When new vulnerabilities are announced, IT teams must quickly query endpoints to understand which devices are at risk and determine their level of exposure. Once a remediation path is determined, security personnel must collaborate closely with infrastructure teams to ensure that the highest-priority patches are rolled out as quickly as possible to prevent exploitation of these new vulnerabilities. But this can get tricky, especially for organizations with remote locations and low bandwidth, or locations that only occasionally connect to the corporate network.

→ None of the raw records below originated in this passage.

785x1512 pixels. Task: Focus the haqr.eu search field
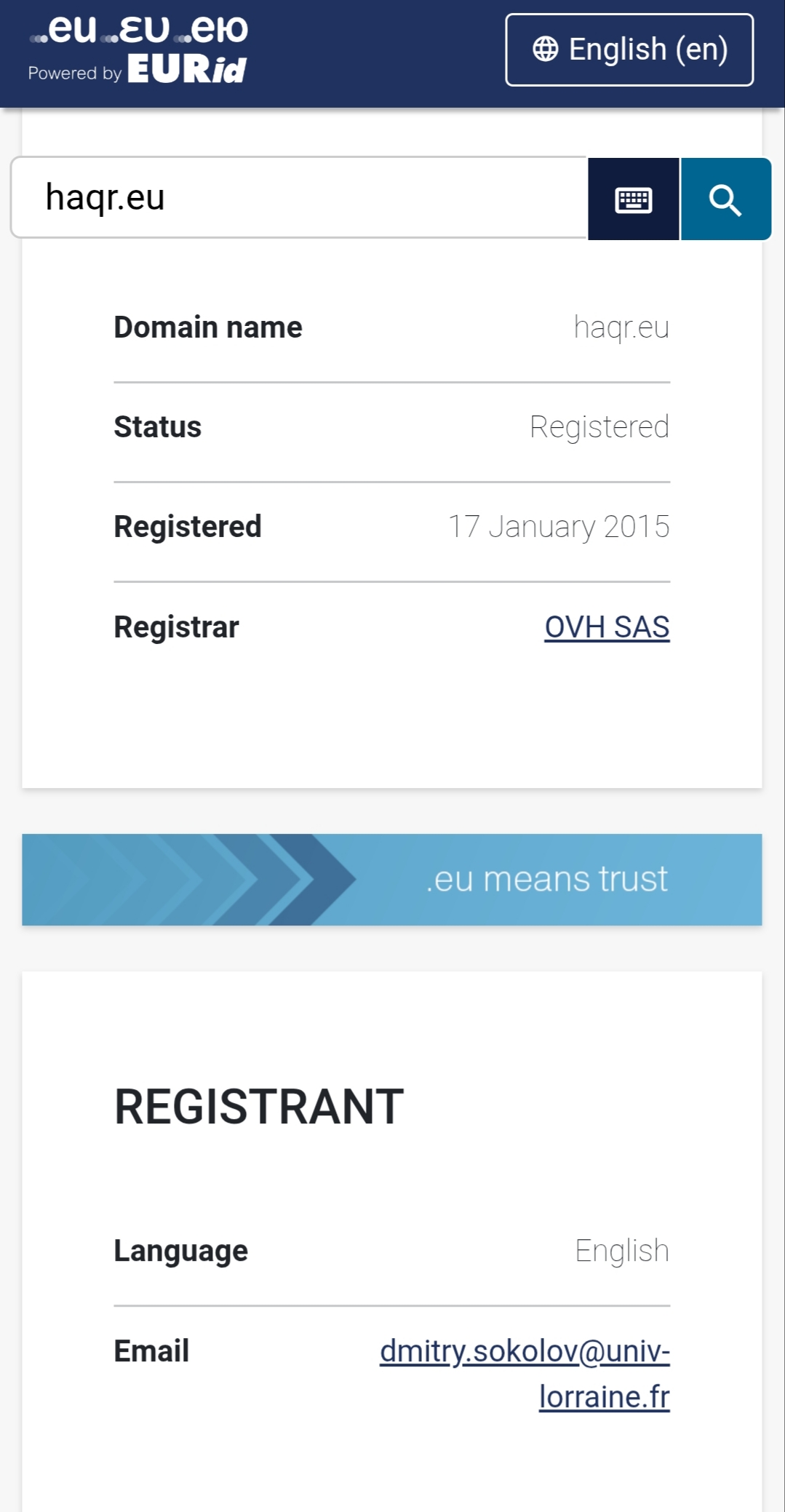click(x=298, y=198)
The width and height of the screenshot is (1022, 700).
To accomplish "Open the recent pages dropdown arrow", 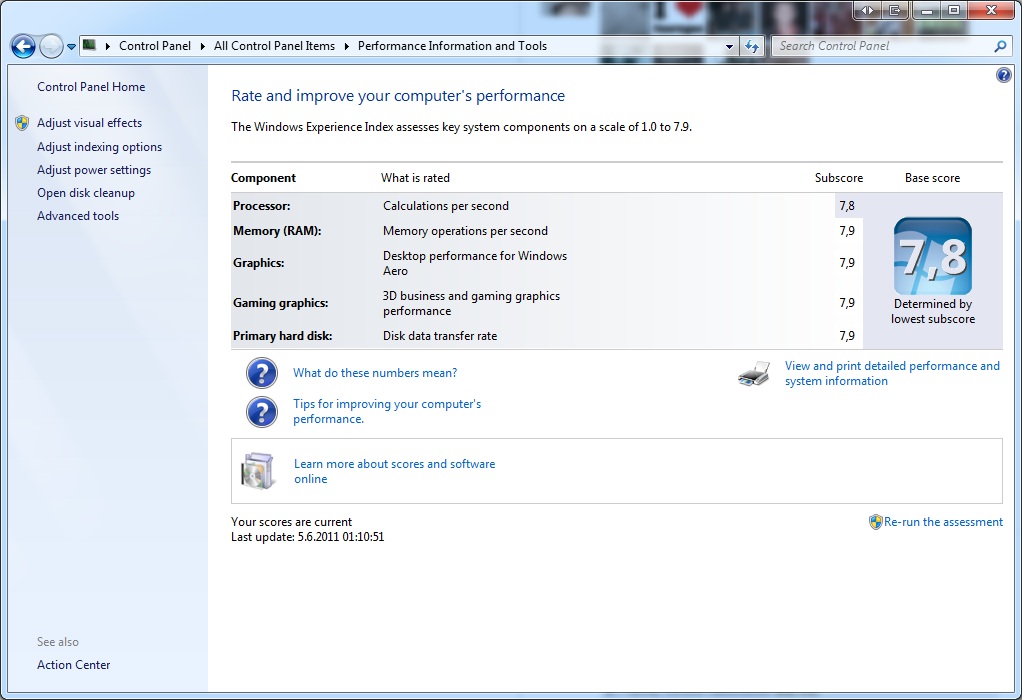I will point(72,47).
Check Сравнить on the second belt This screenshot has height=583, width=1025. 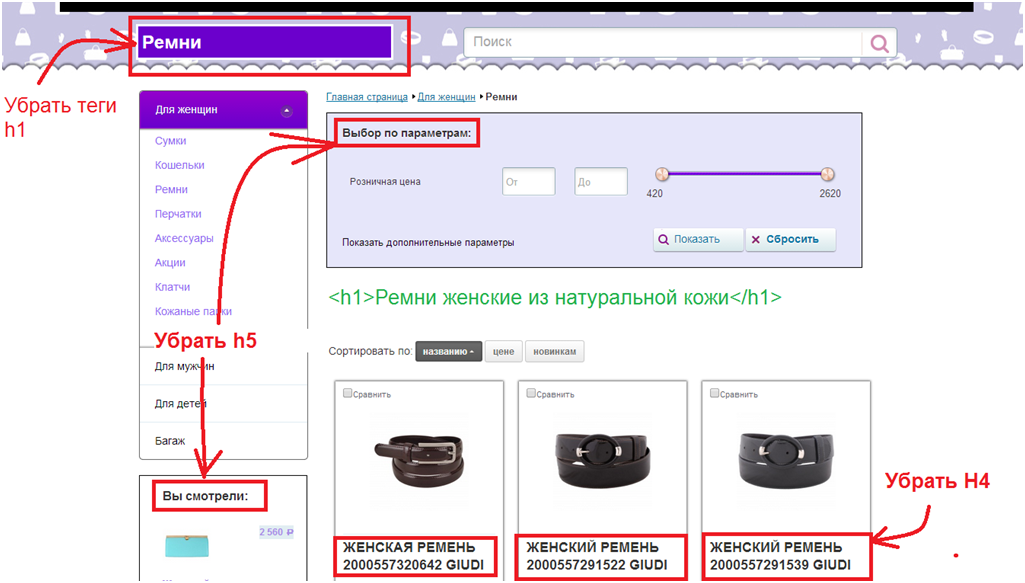(532, 393)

Below are eight best practices to help security professionals improve endpoint management:

  1. Use an endpoint management solution that supports bandwidth throttling so that remote endpoints can be continuously patched and secured rather than having to sporadically send IT resources to remote locations. (Hint: Check to see if bandwidth consumption can be set to less than 5 percent. This will ensure that remote productivity is not impacted while reducing IT time spent on patching and minimizing operational expenditures.)
  2. Consider an endpoint management that that delivers patches via the internet – without requiring corporate network access. This ensures that internet-facing systems are patched in a proactive, timely manner rather than IT having to wait for these devices to visit the corporate network before they can be scanned and remediated. (Hint: Look for cloud based content creation capabilities – This saves significant IT staff time that would have been spent creating patch packages.)
  3. Evaluate the scalability and administrative overhead of endpoint management solutions to accommodate tight budgets and future growth. Look for solutions that can support many endpoints using a single management server and make sure to understand how many IT resources will be needed to manage the solution on a daily basis. (Hint: Many companies can manage up to 250,000 endpoints using a single management console with one or two administrators.)
  4. Consolidate endpoint management tools. Use a single tool to patch systems across Windows, Mac and variations of Unix operating systems to simplify administration, minimize the number of open network ports, and reduce the number of active agents on endpoints. (Hint: Look for solutions that require only a single open network port to minimize risk.)
  5. Validate that the endpoint management solution provides accurate, real-time endpoint data and reports. End users make changes to endpoints all the time and information that is hours or days old may not reflect a current attack surface. (Hint: Seconds matter when under attack and real-time querying and reporting enables security teams to better prioritize patches based on actual risk.)
  6. Apply patches that address the highest levels of risk first based on current endpoint status. This gives the biggest impact from remediation efforts. (Hint: Aligning patching order to descending risk levels addresses the biggest and most serious vulnerabilities faster to better reduce overall attack surface.)
  7. Make sure the endpoint management solution enforces regulatory and corporate compliance policies on all endpoints constantly to avoid unintended drift and introduction of new vulnerabilities. (Hint: Not only does this reduce risk, it makes passing security and regulatory audits faster and easier saving IT organizations time and money.)
  8. Finally, check to see what other applications integrate with the endpoint management solution. (Hint: Look for tools that enable security teams to see endpoint data within existing security information and event management (SIEM), incident response and endpoint detection and response (EDR) tools to streamline remediation prioritization.)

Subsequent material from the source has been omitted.